Edna Ferber said:
I think that to write well and convincingly, one must be somewhat poisoned by emotion. Dislike, displeasure, resentment, fault-finding, imagination, passionate remonstrance, a sense of injustice – they all make fine fuel.
Notice that these are almost all “negative” emotions. I think negative emotions are just easier to tap into – and they are probably easier to relate to as well. Not everyone has felt that rush you get when you first fall in love or the total rush of supreme happiness experienced when you've finally obtained a goal you've been working toward. But everyone, at some point in their lives, has been sad or hurt or scared.

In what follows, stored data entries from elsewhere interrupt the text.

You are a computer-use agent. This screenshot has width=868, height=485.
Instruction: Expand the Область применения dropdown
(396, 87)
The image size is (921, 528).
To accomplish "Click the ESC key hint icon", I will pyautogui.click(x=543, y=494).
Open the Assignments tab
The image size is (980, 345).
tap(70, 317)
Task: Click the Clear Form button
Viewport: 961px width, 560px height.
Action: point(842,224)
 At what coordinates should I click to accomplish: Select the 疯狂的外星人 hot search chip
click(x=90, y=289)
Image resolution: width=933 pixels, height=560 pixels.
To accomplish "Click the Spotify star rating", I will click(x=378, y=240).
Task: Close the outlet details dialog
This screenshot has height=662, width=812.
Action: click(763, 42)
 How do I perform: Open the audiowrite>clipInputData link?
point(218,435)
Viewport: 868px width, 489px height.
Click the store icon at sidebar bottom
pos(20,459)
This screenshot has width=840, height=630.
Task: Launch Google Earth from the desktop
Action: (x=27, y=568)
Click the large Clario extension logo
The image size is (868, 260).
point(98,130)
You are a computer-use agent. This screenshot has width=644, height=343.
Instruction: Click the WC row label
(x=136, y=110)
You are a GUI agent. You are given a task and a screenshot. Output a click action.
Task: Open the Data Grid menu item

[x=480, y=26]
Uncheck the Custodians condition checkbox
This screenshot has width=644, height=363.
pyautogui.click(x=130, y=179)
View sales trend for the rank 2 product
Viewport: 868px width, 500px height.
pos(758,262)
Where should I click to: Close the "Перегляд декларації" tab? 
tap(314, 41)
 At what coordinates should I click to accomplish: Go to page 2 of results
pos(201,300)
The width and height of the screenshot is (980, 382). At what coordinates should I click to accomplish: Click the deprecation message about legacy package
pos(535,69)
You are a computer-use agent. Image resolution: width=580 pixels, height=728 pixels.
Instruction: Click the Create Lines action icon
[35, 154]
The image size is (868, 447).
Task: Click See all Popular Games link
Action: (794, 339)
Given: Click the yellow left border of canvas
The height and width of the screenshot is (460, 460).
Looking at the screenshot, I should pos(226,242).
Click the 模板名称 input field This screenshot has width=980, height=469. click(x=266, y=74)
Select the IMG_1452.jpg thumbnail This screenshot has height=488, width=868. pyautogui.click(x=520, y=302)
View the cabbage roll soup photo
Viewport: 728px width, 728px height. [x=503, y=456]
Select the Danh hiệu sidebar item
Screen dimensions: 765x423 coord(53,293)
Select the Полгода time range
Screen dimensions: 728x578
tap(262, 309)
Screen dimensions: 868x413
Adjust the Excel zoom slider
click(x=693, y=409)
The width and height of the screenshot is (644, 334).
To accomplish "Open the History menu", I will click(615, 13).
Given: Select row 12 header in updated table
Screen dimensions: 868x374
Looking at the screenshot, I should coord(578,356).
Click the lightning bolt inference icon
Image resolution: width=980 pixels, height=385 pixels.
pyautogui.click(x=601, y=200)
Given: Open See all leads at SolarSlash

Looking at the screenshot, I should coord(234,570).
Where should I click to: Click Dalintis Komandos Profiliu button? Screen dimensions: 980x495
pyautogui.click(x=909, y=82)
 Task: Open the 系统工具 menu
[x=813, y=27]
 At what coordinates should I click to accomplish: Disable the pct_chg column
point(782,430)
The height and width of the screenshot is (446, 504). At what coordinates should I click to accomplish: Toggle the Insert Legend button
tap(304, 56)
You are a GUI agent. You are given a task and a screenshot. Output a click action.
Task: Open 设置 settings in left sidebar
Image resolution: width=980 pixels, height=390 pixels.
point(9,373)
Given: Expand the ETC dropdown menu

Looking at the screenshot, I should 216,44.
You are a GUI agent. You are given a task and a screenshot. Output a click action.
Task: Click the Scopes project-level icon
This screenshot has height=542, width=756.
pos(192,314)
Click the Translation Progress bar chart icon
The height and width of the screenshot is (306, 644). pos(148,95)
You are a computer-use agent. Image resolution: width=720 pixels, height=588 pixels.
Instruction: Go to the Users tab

Do I think all creative people need to dress in black and sit around brooding with a shot glass in one hand and a cigarette in the other?…no! Of course not! In fact, my writer friends are some of the funniest, happiest, goofiest people I know. We spend the vast majority of our time cracking each other up. But I do think a writer or artist has to have some kind of emotional background from which to draw.
So, what emotions drive me as a writer? This one is easy….all of them. If you read a scene in one of my books that is particularly depressing – well, I was probably feeling depressed that day. Or I heard a song that made me think of that one time where I was horribly hurt or heart broken and Ta-Da!!! Someone in my book is going to get shot (just kidding…well, sort of). And if you read an especially funny scene, I was probably in a really good mood that day.
Can I write a funny scene if I’m mad or depressed? – yes. But I guarantee you it will be funnier if I was in a good mood when I wrote it. Same with the opposite end of the spectrum. I can write a fairly convincing tear-jerker no matter what kind of mood I’m in – but it really helps if I’m bummed, or tapped into those bummed feelings, when my fingers hit the keys.
We'll talk about how I help myself get into the right writing mood next week :D
For now, I wanna know....what emotions drive you? Are the harsher, more angsty emotions easier for you to tap into, or are the humorous ones more your cup of tea?
Oooo and here's a good question for you - does writing about a certain emotion create that emotion for you personally? Meaning, if you are sad when you sit down to write a funny scene, do you end up in a better mood by the time you are done? Or are your creative emotions completely separate from your personal emotions?